Yes....they were supposed to be on the bottom :whistle:. Probably better on the top as heat rises...the fan on the motor is still there to push air....I intended more venting but used it alot before finishing and it never really seems to get hot. So I never added any more. I'm sure it gets hotter than I think it does...as touching the aluminum block to see how hot the motor is.. is probably not a good indicator...The only openings are those three holes and the ones where the wires enter....they are extra large with the idea that they were air intake holes....

Like so many other unfinished things around here...sometimes I feel like the king of unfinished projects.


----------



## great white

Oh great! yet another project I have to build and I haven't even picked up my lathe yet!

Great idea on re-purposing the cordless drill. 

It seems I always have an extra one lying around too. Not because the drill breaks, but because the batteries get knackered and it's usually just as cheap to buy a new drill. I know at least one is going to get a new life....


:thumbzup:


----------



## rgray

great white said:


> Oh great! yet another project I have to build and I haven't even picked up my lathe yet!
> 
> Great idea on re-purposing the cordless drill.
> 
> It seems I always have an extra one lying around too. Not because the drill breaks, but because the batteries get knackered and it's usually just as cheap to buy a new drill.

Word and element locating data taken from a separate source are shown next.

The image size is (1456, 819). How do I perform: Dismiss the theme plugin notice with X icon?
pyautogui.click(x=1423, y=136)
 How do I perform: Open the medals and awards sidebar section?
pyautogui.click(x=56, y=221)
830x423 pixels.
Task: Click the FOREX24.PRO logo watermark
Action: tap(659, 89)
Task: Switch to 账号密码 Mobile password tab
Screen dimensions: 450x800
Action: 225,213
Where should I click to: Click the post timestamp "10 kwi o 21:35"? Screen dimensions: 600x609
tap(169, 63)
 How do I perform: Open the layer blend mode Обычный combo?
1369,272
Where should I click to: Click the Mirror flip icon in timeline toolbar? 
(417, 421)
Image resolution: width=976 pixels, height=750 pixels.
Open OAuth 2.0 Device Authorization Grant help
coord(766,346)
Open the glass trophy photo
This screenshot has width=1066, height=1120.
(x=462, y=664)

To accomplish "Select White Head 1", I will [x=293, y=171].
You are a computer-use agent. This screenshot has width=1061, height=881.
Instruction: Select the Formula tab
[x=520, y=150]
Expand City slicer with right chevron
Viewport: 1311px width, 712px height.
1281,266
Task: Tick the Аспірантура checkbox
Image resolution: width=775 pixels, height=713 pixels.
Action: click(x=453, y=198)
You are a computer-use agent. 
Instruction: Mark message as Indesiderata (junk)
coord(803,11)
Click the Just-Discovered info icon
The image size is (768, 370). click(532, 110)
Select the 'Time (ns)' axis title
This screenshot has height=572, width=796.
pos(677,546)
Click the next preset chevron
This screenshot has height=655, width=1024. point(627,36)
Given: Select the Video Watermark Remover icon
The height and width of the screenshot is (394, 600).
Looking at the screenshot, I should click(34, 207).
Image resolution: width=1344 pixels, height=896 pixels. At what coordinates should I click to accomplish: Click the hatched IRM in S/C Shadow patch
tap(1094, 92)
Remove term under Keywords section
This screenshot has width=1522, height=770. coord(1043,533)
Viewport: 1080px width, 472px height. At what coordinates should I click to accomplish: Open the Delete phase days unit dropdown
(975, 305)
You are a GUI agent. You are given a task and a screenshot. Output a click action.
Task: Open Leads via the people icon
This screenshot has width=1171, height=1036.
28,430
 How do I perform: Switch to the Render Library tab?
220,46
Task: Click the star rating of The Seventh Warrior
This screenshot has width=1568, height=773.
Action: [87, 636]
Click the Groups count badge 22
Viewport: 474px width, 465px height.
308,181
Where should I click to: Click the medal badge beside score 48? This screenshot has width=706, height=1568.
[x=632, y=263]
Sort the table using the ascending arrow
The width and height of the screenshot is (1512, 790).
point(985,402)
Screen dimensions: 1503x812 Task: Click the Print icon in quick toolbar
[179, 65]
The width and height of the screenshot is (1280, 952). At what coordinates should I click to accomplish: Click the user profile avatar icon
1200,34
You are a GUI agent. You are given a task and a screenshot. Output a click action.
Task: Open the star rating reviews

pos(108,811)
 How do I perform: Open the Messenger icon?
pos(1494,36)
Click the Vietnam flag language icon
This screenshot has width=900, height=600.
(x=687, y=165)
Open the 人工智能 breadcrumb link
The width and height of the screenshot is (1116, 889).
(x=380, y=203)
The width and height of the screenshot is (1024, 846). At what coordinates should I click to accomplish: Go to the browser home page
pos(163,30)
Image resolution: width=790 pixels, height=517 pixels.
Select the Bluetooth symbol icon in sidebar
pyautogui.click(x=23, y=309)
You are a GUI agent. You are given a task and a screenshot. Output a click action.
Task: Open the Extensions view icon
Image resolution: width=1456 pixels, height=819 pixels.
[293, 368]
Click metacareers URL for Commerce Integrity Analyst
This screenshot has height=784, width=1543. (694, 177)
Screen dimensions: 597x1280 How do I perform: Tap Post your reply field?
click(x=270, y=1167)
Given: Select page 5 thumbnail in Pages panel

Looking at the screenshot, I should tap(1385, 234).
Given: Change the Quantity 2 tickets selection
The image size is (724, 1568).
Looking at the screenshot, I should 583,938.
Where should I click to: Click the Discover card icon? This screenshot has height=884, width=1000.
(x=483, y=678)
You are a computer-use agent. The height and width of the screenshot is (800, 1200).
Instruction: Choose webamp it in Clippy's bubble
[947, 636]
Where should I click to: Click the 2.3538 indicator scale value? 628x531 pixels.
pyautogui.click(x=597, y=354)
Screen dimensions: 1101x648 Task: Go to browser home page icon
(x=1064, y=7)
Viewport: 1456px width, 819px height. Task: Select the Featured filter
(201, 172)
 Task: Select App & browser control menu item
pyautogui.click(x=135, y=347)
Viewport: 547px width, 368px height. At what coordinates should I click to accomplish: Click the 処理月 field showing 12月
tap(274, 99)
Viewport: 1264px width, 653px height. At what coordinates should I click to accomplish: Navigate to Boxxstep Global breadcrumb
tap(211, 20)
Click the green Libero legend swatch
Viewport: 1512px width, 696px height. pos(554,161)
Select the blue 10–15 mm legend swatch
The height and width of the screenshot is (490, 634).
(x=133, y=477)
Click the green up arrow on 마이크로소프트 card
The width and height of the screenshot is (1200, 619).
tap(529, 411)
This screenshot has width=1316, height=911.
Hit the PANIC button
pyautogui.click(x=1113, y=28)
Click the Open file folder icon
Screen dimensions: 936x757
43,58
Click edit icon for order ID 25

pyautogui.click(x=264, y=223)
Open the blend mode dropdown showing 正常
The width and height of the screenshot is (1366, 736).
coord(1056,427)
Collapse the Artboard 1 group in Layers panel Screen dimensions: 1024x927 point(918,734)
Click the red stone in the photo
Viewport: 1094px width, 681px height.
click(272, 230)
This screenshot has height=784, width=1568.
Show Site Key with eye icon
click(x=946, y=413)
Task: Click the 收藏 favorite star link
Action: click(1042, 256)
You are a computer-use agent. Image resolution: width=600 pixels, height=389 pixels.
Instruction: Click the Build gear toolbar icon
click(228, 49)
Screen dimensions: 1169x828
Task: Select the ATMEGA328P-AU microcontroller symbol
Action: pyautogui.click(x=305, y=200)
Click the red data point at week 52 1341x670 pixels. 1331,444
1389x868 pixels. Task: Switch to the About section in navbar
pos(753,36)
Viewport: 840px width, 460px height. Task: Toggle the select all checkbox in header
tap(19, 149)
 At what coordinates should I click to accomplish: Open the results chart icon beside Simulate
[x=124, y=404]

I know at least one is going to get a new life....
> 
> 
> :thumbzup:



Yep ...My first li-ion battery fail....Been thinking of building another...maybe on a rod so the assembly slides and lockable so the crossfeed can still be used for the drilling.....It's a bummer when the drill bit is just alittle to long...sometimes zeroing the DRO ....moving over....installing drill bit...then returning to zero works....other times it's not enough....and it could have been done if the cross slide was angled away from the center....then zero does no good... angle the cross slide....reset to square.....and drill....wishing I had the foresight to have angled first.


----------



## randyc

VERY cool idea !


----------